● **YOUR INSTRUCTIONS**: Transcribe every entry exactly, leaving out any pictures.

*** DATA PROVIDED ***

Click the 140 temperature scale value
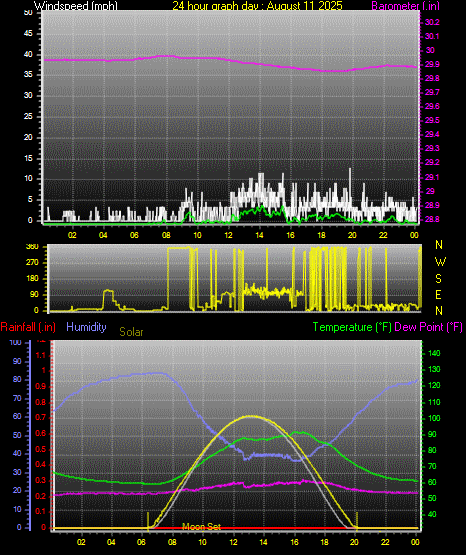The height and width of the screenshot is (555, 466). point(434,353)
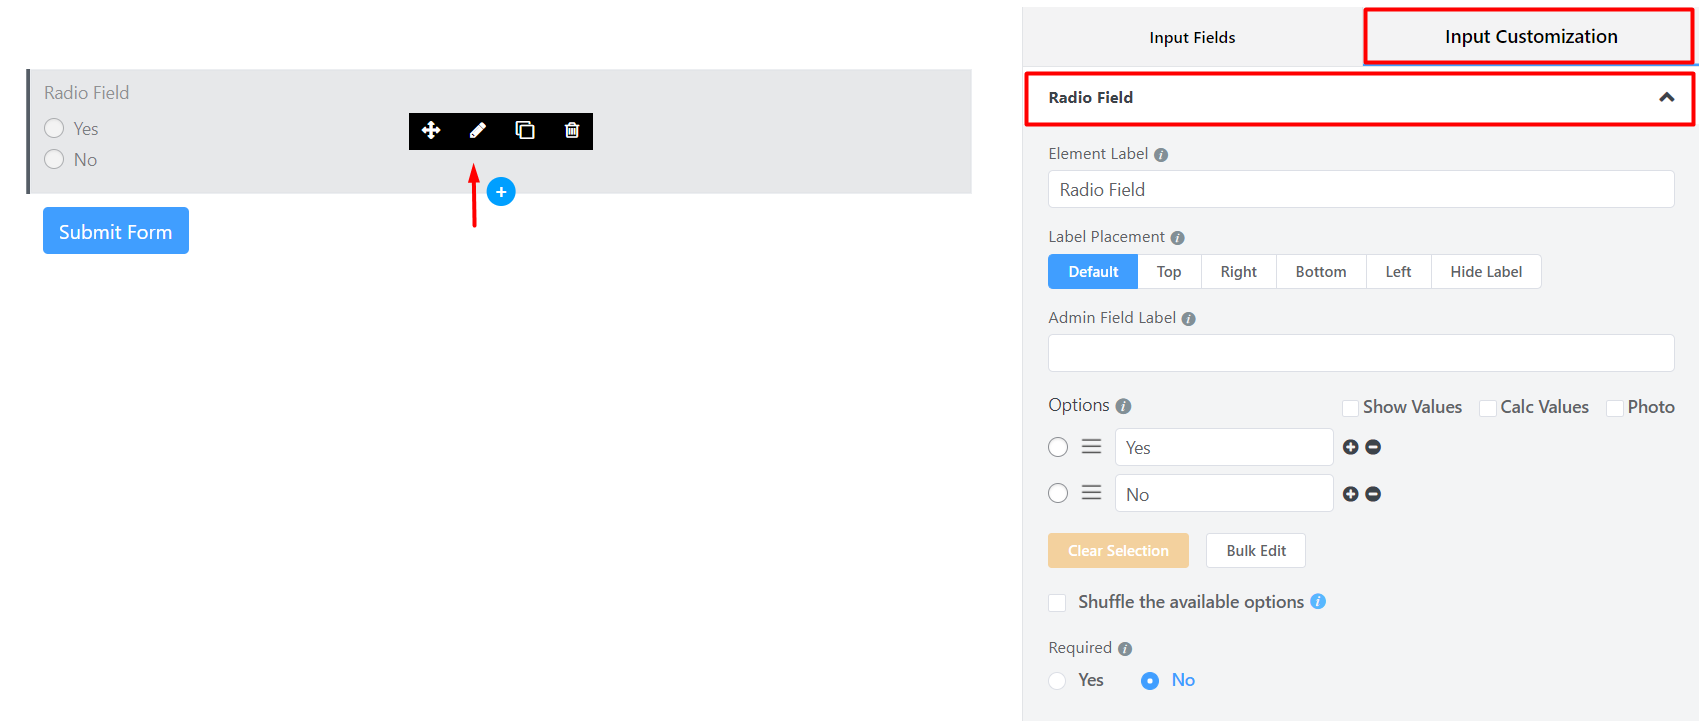Screen dimensions: 1699x721
Task: Select Hide Label placement option
Action: click(x=1485, y=272)
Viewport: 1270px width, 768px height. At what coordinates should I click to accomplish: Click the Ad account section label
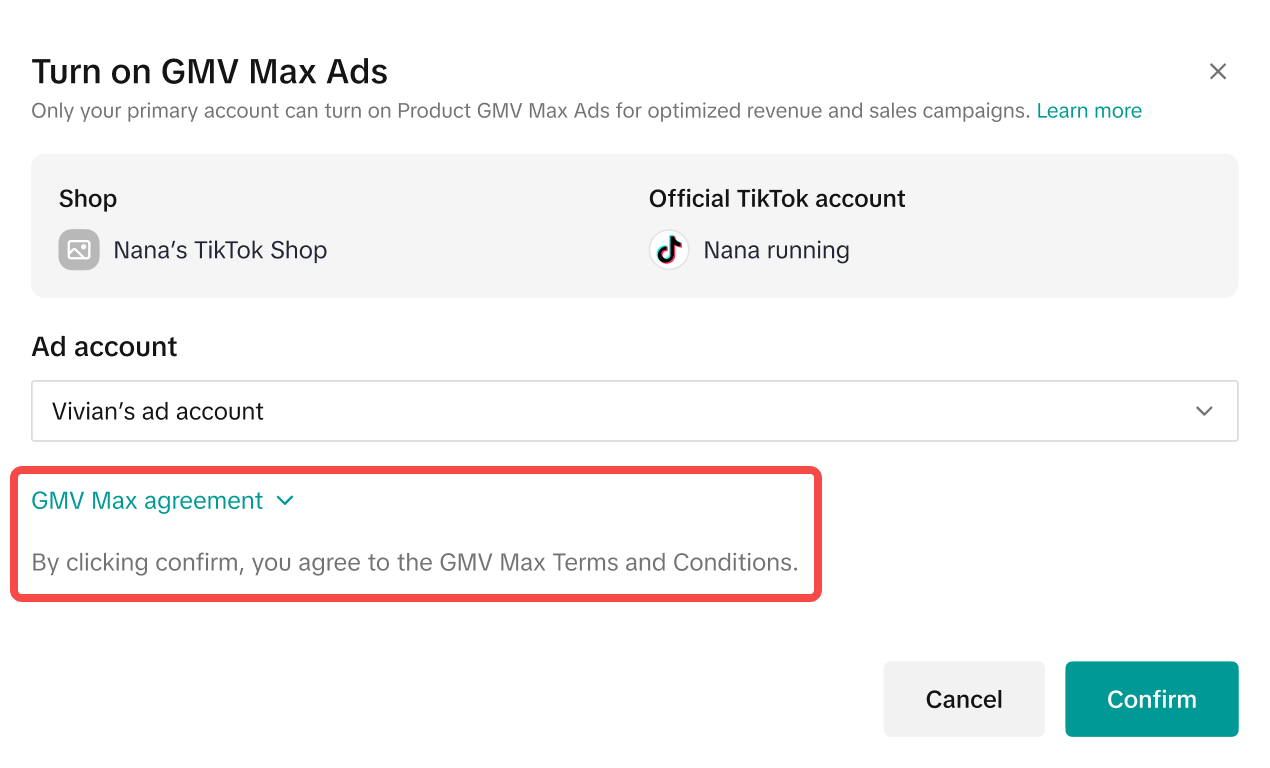point(104,347)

*** End of DATA PROVIDED ***

● **SOLUTION FOR THIS EXERCISE**:
Click the 140 temperature scale value
The height and width of the screenshot is (555, 466). point(434,353)
Screen dimensions: 1699x721
Task: Select Hide Label placement option
Action: click(x=1485, y=272)
Viewport: 1270px width, 768px height. At what coordinates should I click to accomplish: Click the Ad account section label
point(104,347)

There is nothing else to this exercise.